(Items listed in a dataset)
•••
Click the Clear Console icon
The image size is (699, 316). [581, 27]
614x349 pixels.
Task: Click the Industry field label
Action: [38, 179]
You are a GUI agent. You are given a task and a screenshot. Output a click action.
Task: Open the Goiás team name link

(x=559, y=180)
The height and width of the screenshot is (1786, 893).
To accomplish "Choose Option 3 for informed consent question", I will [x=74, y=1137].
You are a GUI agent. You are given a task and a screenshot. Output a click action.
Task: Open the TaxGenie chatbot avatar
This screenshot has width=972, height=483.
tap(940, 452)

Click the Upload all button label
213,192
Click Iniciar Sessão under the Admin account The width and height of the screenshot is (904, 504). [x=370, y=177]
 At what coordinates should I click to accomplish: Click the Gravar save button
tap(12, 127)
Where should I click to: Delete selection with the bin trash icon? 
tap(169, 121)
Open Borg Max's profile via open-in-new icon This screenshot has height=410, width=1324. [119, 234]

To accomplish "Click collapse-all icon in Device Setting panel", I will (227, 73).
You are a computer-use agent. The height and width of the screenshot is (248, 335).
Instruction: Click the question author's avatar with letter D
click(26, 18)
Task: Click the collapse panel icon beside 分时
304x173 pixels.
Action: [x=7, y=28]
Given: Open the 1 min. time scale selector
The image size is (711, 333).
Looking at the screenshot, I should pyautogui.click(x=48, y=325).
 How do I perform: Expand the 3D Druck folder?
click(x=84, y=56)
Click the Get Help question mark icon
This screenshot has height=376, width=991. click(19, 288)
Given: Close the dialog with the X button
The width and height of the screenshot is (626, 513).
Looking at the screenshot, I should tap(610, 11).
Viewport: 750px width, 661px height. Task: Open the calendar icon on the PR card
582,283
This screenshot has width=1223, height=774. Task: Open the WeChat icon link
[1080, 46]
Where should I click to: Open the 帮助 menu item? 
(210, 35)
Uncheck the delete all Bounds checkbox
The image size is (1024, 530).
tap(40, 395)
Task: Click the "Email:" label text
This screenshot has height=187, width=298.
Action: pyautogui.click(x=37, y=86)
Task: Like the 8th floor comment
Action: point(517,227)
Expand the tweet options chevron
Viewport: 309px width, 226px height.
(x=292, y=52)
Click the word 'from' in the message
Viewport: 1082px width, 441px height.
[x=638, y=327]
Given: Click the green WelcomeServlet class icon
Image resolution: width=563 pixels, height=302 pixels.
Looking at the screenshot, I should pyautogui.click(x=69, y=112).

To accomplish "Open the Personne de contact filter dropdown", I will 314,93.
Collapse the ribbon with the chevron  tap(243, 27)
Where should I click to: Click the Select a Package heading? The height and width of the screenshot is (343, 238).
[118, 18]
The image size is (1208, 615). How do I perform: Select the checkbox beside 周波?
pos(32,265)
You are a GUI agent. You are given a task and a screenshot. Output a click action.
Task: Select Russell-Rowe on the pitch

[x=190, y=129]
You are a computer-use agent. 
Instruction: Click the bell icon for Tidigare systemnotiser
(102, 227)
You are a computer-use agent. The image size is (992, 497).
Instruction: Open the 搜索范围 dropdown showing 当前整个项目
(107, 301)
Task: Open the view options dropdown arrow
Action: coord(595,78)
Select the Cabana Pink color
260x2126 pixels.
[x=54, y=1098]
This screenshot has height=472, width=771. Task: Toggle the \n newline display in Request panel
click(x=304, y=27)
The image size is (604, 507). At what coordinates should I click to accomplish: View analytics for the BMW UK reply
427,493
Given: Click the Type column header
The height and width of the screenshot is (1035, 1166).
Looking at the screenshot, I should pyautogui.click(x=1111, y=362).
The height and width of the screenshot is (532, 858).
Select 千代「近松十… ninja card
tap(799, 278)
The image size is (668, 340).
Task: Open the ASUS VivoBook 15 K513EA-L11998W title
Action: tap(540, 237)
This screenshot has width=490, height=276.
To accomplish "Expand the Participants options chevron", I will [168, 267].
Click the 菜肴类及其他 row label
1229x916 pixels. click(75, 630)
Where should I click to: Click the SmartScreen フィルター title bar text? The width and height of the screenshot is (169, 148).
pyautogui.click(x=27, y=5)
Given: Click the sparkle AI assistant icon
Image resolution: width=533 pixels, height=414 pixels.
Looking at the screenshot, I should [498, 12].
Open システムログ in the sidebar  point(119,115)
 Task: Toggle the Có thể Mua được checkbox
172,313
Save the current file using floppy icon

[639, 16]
•••
• [WHAT YOU HAVE TO DO]:
Copy out every line of the data in which the word "will" is found.

• [REPLY TO THE EXERCISE]:
To accomplish "Choose Option 3 for informed consent question", I will [x=74, y=1137].
To accomplish "Click collapse-all icon in Device Setting panel", I will (227, 73).
To accomplish "Open the Personne de contact filter dropdown", I will 314,93.
To accomplish "Expand the Participants options chevron", I will [168, 267].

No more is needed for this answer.